Apologies for the recent radio silence.
To bring things up to date in the swiftest and most transparent fashion possible I’ll reproduce my spread betting activity over recent weeks and talk through the highs and the lows.
You’ll notice that I punt in relatively small stakes; I do so because I am poor and a coward.
A quiet Friday afternoon and over at The Masters snooker I fancy tucking into a bit of Judd Trump, the cue man of the moment, against squeaky-voiced Scot Graeme Dott and buy the haircut on both the 10-3 and frame supremacies. What follows is frame after frame of Trump carelessness that sickens in the way that only a spread bet going wrong can; I let my positions ride as I am sure that Trump must improve. It’s almost a relief when Dott completes a 6-1 victory and I can chalk a lazy punt that cost best part of a ton down to experience.
I remember at this point I though about depositing into my account but stubbornness made me see what I could make out of the beans left in. By close of play on the Saturday I’d repaired a fair chunk of the damage with two decent rugby bets which were both closed at pretty much the best point (selling points in the French clash and buying Sarries shirts suprem over Edinburgh).
My account’s health undulates for a while. I can’t show you the screenshots as my biggest win came from playing the ‘Instant Roulette’ which is somewhat embarrassing. The following is equally shaming but I’ll share anyway:
This cheeky £100 came as a result of a Spreadex rick. In the opening round of the ‘World Cup of Darts’ the traders erroneously made the Hungarian team, barely knew which end of the arrow to point at the board, massive jollies over the Belgian pair, the Huybrechts brothers – both very decent players. I managed to get a fiver on the Belgian win index at 2.5 and ,with the error corrected and Belgium well on the path to victory, traded out at close to 25 . I expected the bet to be voided as a palp but Spreadex, decently, let it stand. Is it ethical to bet on ricks? Probably not, but good luck finding a sympathetic shoulder to weep on if you’re a bookmaker.
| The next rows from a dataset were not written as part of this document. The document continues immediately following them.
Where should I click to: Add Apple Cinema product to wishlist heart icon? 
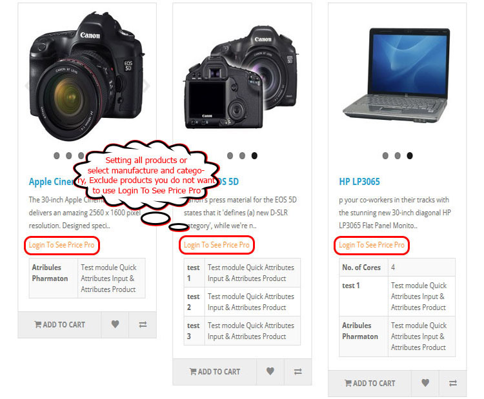pos(115,324)

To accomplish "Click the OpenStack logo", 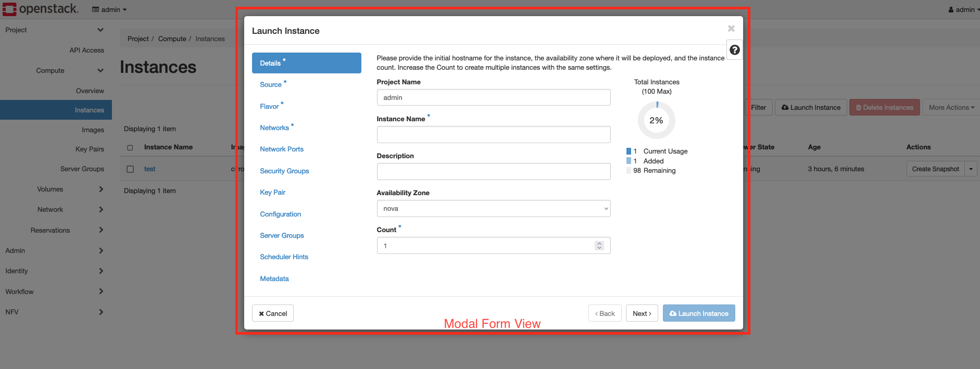I will (x=41, y=9).
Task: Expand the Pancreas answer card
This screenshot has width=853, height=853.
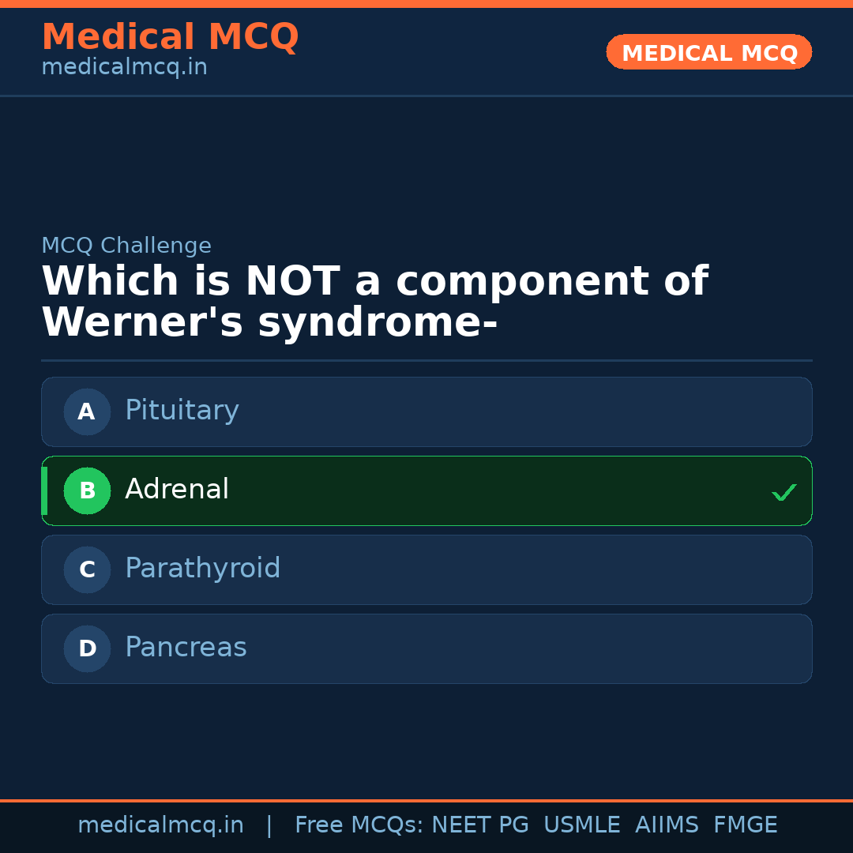Action: pos(427,648)
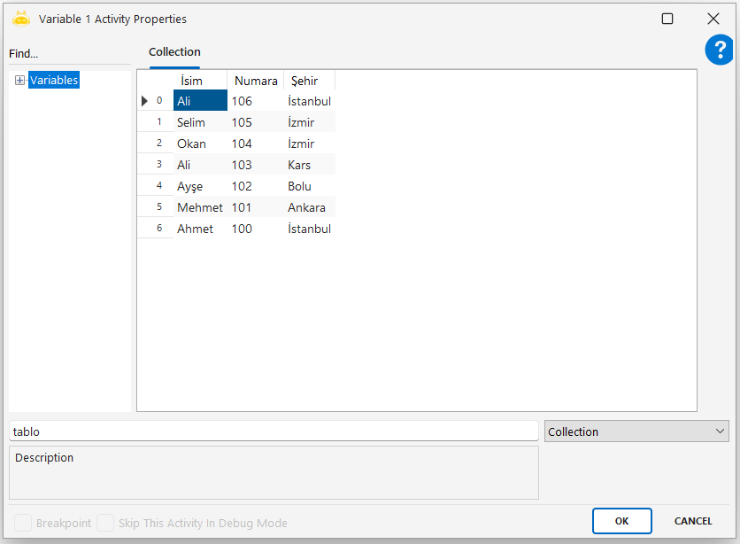Close the Activity Properties dialog
The height and width of the screenshot is (544, 740).
click(x=713, y=19)

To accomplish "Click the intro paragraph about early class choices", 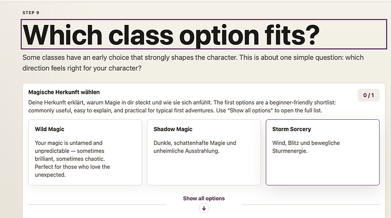I will coord(193,62).
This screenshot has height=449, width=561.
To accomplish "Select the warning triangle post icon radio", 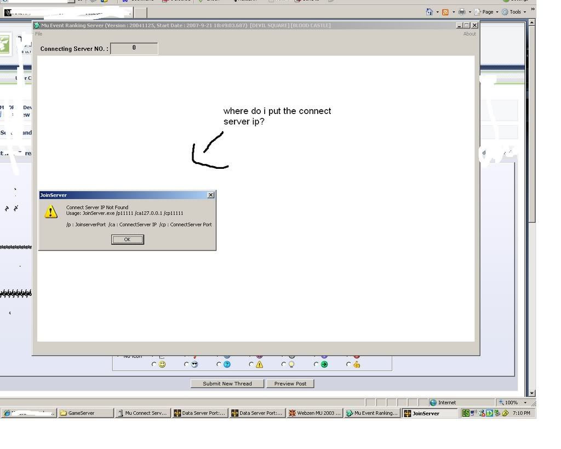I will 251,364.
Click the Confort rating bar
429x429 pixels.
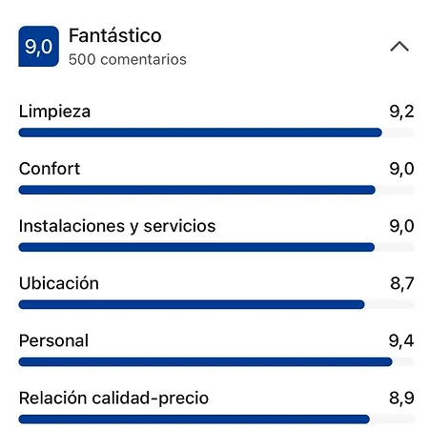(216, 190)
Exploit ricks, but just remember that karma is, all too often, a bitch:
Buy Leeds over Hull in the Rugby League at 10 and close at 30 for a 20 point profit and think you’re getting good at this spread betting lark. Hand back over £60 hoping that a stacked England Saxons might do the business over the Sweaties’ A XV. Dabble on the snooker (a good tip from @McChazzz) before turning to the cricket. With Pakistan at 6/0 at the end of Day 1 the quote seems a bit stingy so I buy for 50p a run at 263. I go to bed fairly relaxed and when I wake up I run a worst case scenario, bowled out for 170 or so, through my head before logging on to Cricinfo fully expecting Pakistan to still be batting. Instead I am greeted with this:
And I very nearly regurgitate my mid-morning cornflakes as I digest a three-figure loss and another rebuilding task.
Since that particular disaster I have managed to claw my way back and have traded fairly consistently in recent days:
Ironically the £20 loss is a result of selling Pakistan runs. Of course, if there’s one thing I’ve learned, in my incarnations as student of literature and small time punter, it’s that hubris is a dangerous thing and catastrophe is never far away. I wonder what form my nemesis will take, Judd Trump and his dodgy tip, Shahid Afridi or instant bet roulette?